Lo que Cristo vino a revelar, sobre todo, fue un estilo de vida radicalizado en el amor, como el núcleo básico y fundamental de cualquier comportamiento para manifestarse como discípulo suyo (Jn 15,12-13). Jesús ha sido el hombre para los demás, el que ha sabido hacer de su existencia un don y una ofrenda permanente a Dios y a los hermanos. Seguir a Jesús no es andar preocupados tampoco por la propia perfección, sino caminar tras sus huellas, intentando hacer también de la propia vida una ofrenda para ponerla al servicio de Dios y de los demás.

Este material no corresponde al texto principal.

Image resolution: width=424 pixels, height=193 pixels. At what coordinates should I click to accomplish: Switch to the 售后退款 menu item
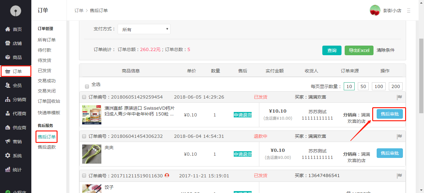point(47,147)
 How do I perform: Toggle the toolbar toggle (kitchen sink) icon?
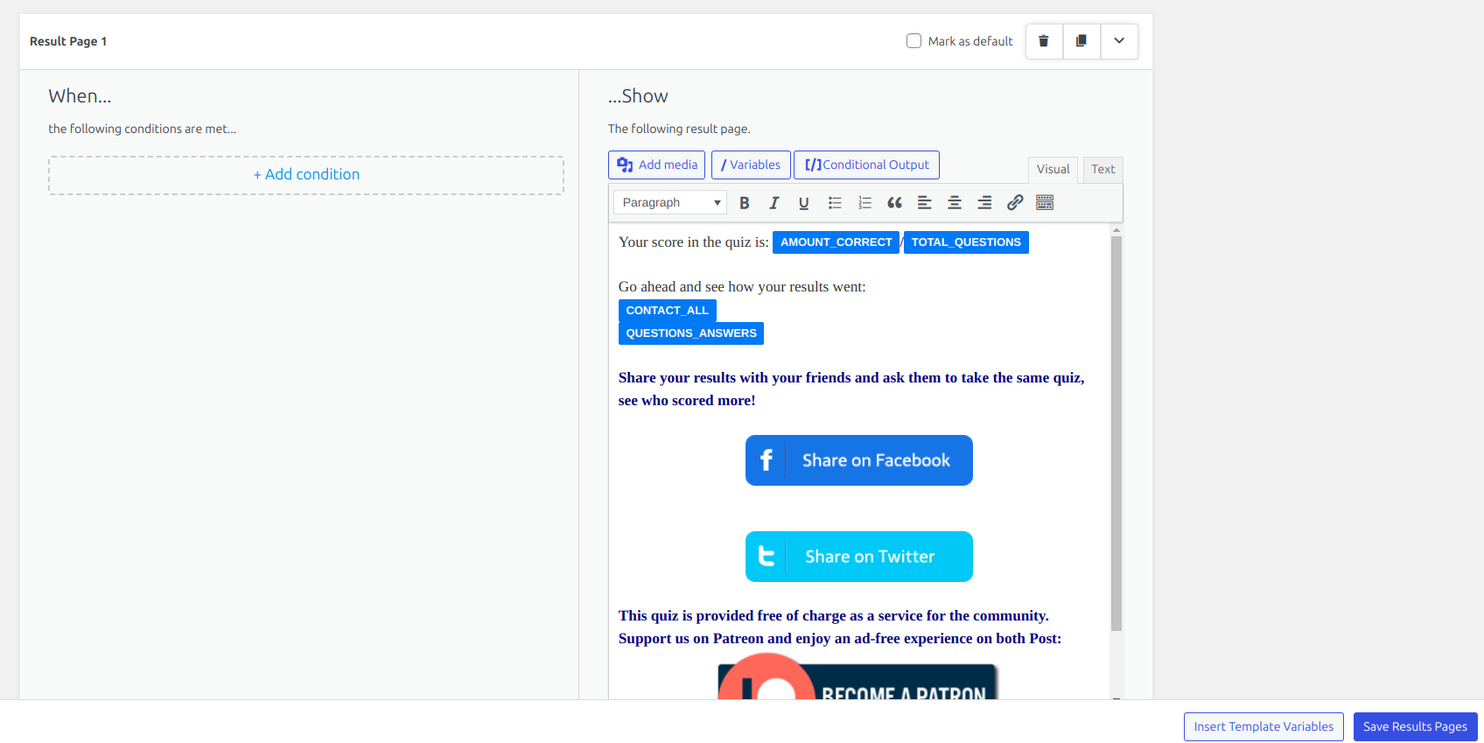pyautogui.click(x=1045, y=203)
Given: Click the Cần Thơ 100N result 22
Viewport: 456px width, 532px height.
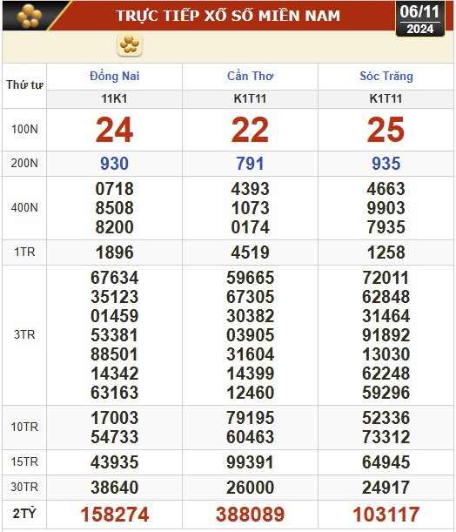Looking at the screenshot, I should 250,130.
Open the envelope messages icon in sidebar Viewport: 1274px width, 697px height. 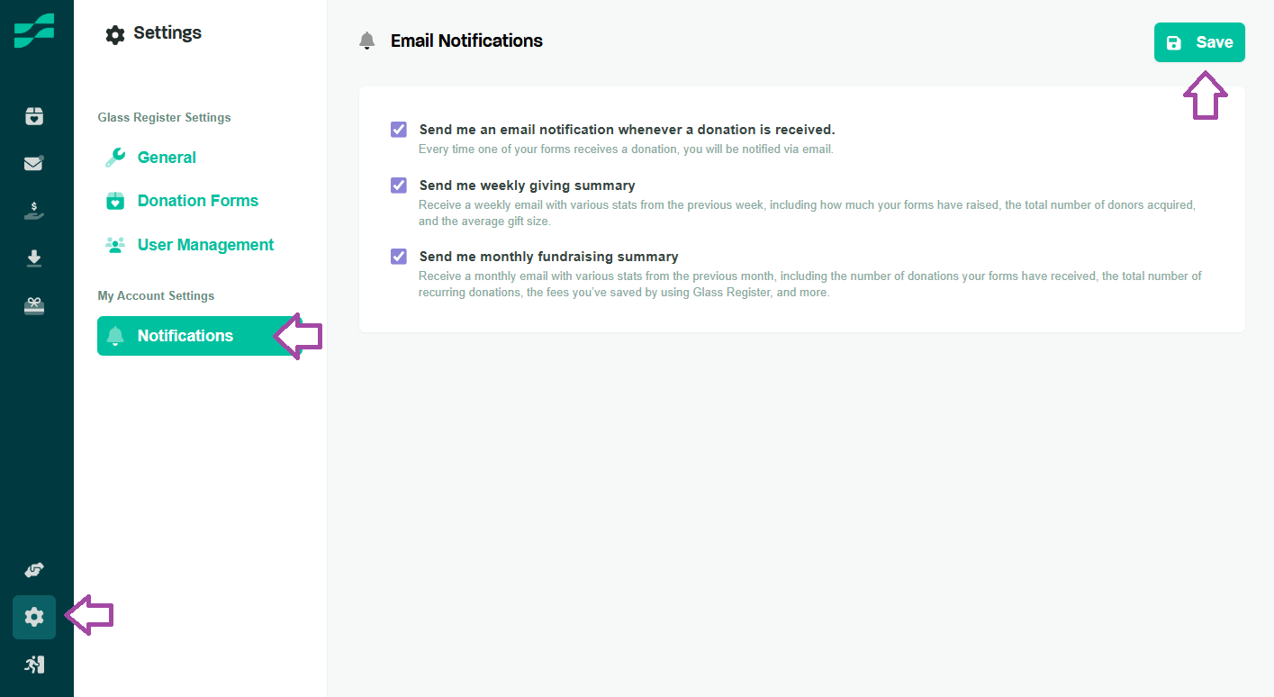tap(34, 163)
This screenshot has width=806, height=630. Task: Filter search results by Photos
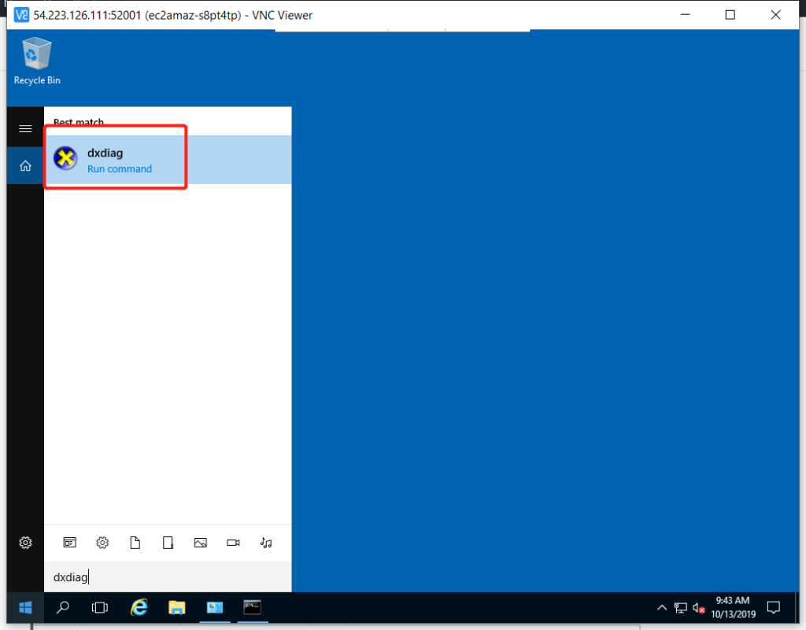click(200, 543)
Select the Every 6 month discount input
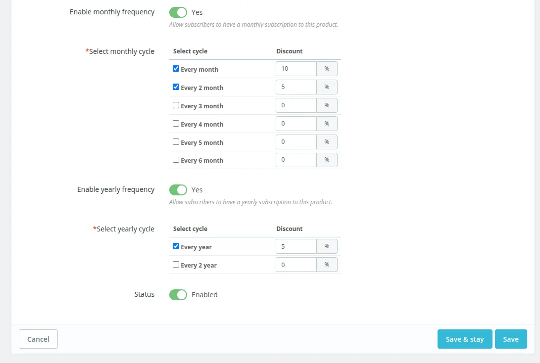The image size is (540, 363). [x=296, y=160]
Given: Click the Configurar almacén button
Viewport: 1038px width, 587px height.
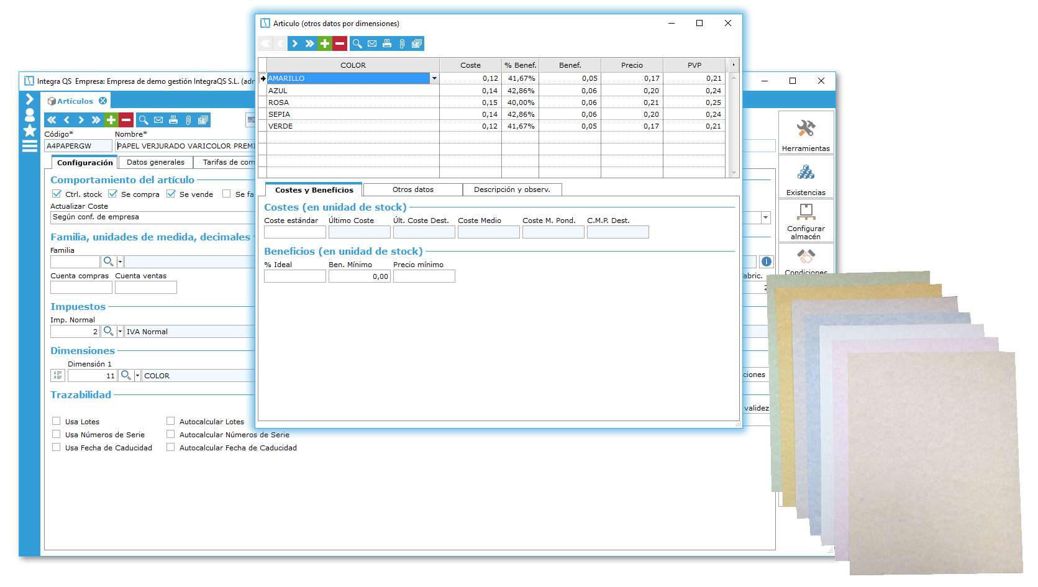Looking at the screenshot, I should point(805,221).
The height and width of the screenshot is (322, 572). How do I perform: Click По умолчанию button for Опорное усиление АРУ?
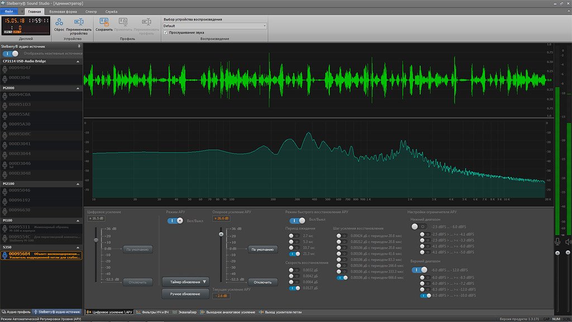point(263,249)
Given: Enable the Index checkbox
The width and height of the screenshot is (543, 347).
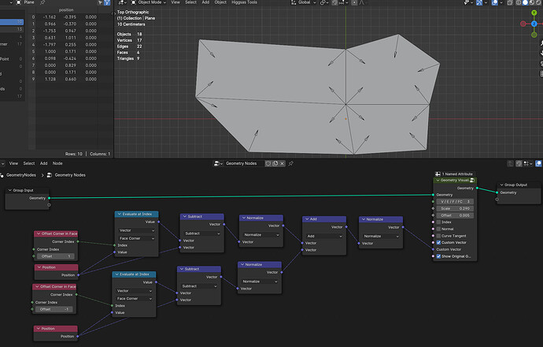Looking at the screenshot, I should (438, 222).
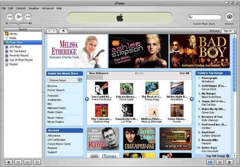Open the Controls menu
240x167 pixels.
[21, 8]
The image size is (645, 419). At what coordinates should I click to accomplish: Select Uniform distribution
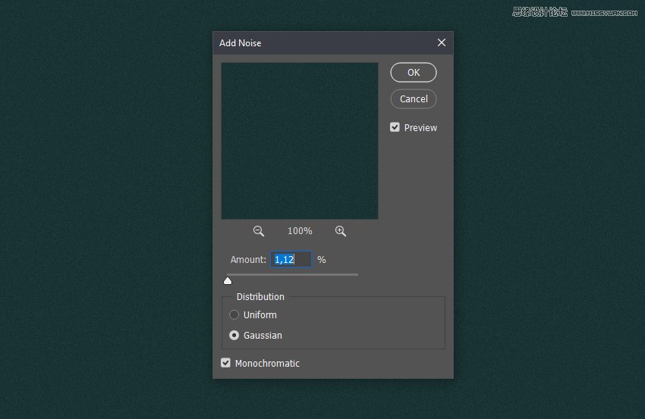234,315
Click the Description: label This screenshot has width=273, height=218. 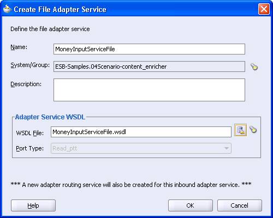(x=26, y=84)
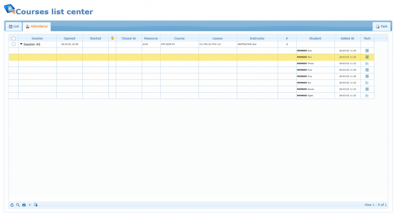The width and height of the screenshot is (396, 216).
Task: Sort by the Student column header
Action: (x=315, y=38)
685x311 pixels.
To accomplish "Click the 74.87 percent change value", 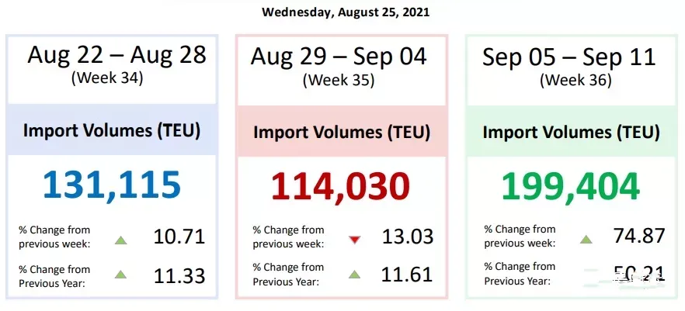I will pyautogui.click(x=639, y=236).
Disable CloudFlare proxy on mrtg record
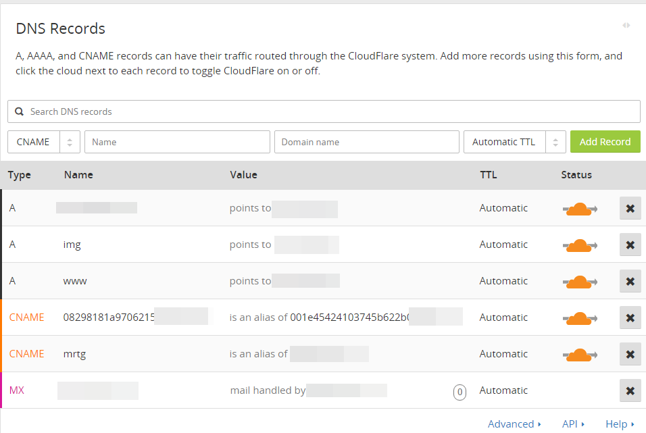Image resolution: width=646 pixels, height=433 pixels. (579, 354)
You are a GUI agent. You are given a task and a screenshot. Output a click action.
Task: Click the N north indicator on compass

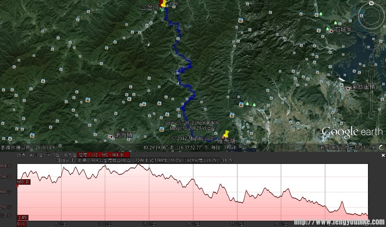[371, 3]
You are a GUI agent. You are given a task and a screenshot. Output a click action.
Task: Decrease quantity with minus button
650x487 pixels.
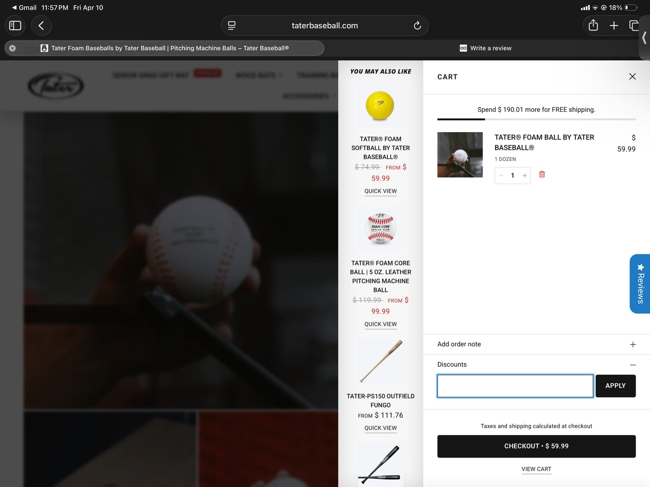(x=501, y=175)
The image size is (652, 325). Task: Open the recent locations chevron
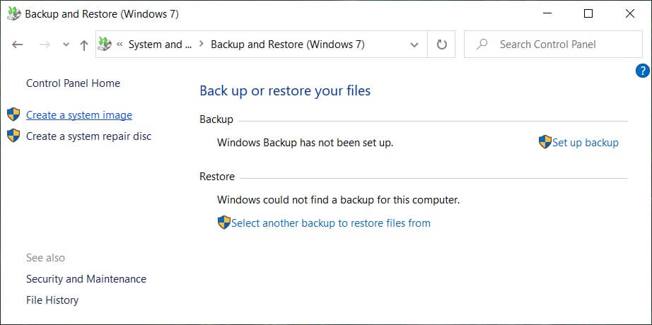66,45
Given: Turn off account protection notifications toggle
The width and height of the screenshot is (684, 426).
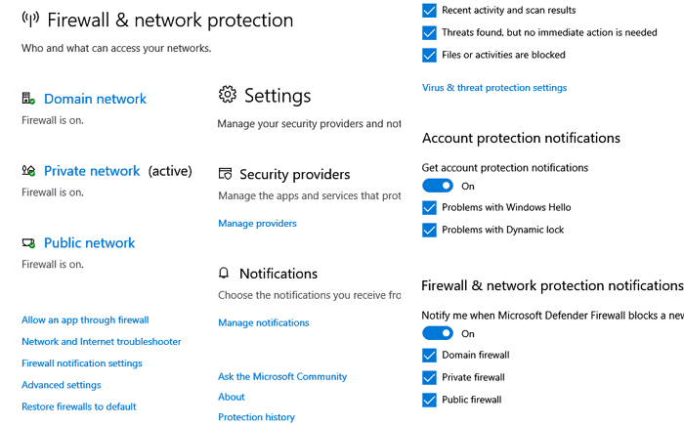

Así se comprende mucho mejor cómo la dimensión humana y religiosa de la moral no son dos fuerzas incompatibles y enemigas que intentan apoderarse de ella para convertirla, como si se tratara de una victoria, en una ciencia secular o profana. No hay que elegir una para dejar en el olvido la otra. Son más bien dos aspectos complementarios de una misma realidad. Es humana en cuanto que existe la capacidad de descubrirla con la razón, de hacerla comprensible a otras personas, de justificarla con motivos que revelan su carácter humanizante. Y se hace religiosa cuando se vive como respuesta a un Alguien que está más allá del valor, cuando lo que impulsa a su cumplimiento es el amor a una persona, cuya voz resuena escondida en cualquier exigencia ética.